Am I missing something? Does this simply not work?

Janiculum answered 28/12, 2022 at 15:49 Comment(9)
Does this work in C which has no idea what UTF-8 is?Roesch
That is a good question. The book says "The value of the locale information category LC_COLLATE determines the applicable rule set, and can be changed by the setlocale() function." The example uses a UTF-8 locale, and I have written many programs in C that can handle UTF-8, so I assumed that strcoll() was also written in a way that could do this.Janiculum
This piece of code works as expected on macOS, but not on Ubuntu. Meaning on my mac it says The string "curso" comes before "churro" alphabetically. but on Ubuntu it says The string "curso" comes after "churro" alphabetically.. I made sure to have es_ES.UTF-8 installed on both systems.Sheugh
Check the return value of setlocale(). If it returns NULL it means that "es_ES.UTF-8" was not honored, and leaves local unchanged.Kaplan
Your book has outdated information. The digraph ch is not considered a single letter since 1994. See rae.es/dpd/abecedario. "en el X Congreso de la Asociación de Academias de la Lengua Española, celebrado en 1994, se acordó adoptar el orden alfabético latino universal, en el que la ch y la ll no se consideran letras independientes."Snowmobile
You can also look at the Unicode collation data here. As you can see, there are several collation orders. The standard one does not consider ch and ll special, while the traditional one does. Linux/glibc implements the standard collation. You can check that your locale collation is working with accented characters.Snowmobile
@ryykker: I did check that by simply printing out its value, but I omitted that from the code that I posted. That's not the problem.Janiculum
@n.m.: Thank you for the information about Spanish. I do not know Spanish, so that is good to know. The example that I quoted from the book used Spanish, and I simply copied it. However, I did check the result using other languages that I do know, and the problem is the same.Janiculum
There is no problem with Spanish. The program outputs what is expected. If you see a problem with some other language, please show it.Snowmobile
S
5

Your book has outdated information. The Spanish digraph ch is not considered a single letter since 1994. See https://rae.es/dpd/abecedario.
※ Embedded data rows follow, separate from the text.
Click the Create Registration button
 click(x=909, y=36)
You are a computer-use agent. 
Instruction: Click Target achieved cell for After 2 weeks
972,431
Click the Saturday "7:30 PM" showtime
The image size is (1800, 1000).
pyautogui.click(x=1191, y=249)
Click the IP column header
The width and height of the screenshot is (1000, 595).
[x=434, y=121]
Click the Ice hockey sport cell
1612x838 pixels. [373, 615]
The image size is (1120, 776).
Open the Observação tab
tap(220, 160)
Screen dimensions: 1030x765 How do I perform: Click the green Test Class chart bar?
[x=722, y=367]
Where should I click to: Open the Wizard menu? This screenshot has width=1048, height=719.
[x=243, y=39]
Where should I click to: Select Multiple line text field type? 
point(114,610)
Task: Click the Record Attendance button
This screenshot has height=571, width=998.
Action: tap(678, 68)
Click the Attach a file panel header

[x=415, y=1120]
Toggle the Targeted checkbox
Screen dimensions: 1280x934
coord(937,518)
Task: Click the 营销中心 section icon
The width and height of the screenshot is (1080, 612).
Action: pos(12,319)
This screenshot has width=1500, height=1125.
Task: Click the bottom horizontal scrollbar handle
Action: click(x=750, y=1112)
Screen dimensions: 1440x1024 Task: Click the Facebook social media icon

en el X Congreso de la Asociación de Academias de la Lengua Española, celebrado en 1994, se acordó adoptar el orden alfabético latino universal, en el que la ch y la ll no se consideran letras independientes."

(Hope no translation is needed)

You can also look at the Unicode collation data here. This is the source glibc derives its collation data from. As you can see, there are several collation orders. The standard one does not consider ch and ll special, while the traditional one does. Glibc implements the standard collation.

You can check that your Spanish locale collation is working by trying strings with accented characters. Those should come in the order described by the collation order (i.e. right after the corresponding non-accented character) if the system is working, and after all non-accented letters if it does not (i.e. if you forget to call setlocale or the locale is not supported). Demo Note, on godbolt GCC does not support locales, while MSVC does (and with the Unix-like locale names to boot).

If you want to test multi-character collation, use the Czech locale (cs_CZ.UTF-8), it does recognise ch as a single letter and it comes after h in the collation order. Demo.

Snowmobile answered 28/12, 2022 at 17:19 Comment(3)
I needed it translated :) : "At the X Congress of the Association of Spanish Language Academies, held in 1994, it was agreed to adopt the universal Latin alphabetical order, in which ch and ll are not considered independent letters.""Kaplan
Hello again @n.m. I think that you have identified the problem, namely that there are multiple possible sort orders. Another thing that makes the question of collation very confusing is that there can be different collation levels. I won't try to explain this here, but this webpage explains it: docs.oracle.com/database/121/NLSPG/ch5lingsort.htm#NLSPG271 I.e., even if one character "comes after" another, they might be considered identical at a certain level of sorting, when the next character is considered. This makes sorting French very difficult. Thank you and everyone who posted!Janiculum
@ThomasHedden Different levels of collation is a concern for people who implement collation. For the end users they are normally not a problem.Snowmobile
K
1

"Am I missing something? Does this simply not work?"

I think it comes down to whether or not your environment recognizes "es_ES.UTF-8"

Note, I do not have access to a Linux environment, which waters down the ability to compare apples with apples. But I hope the following highlights a few things that might help...

On Windows, and using a standard LabWindows/CVI compiler (my version is based on Clang 3.3) it outputs the following:

"The string "curso" comes after "churro" alphabetically."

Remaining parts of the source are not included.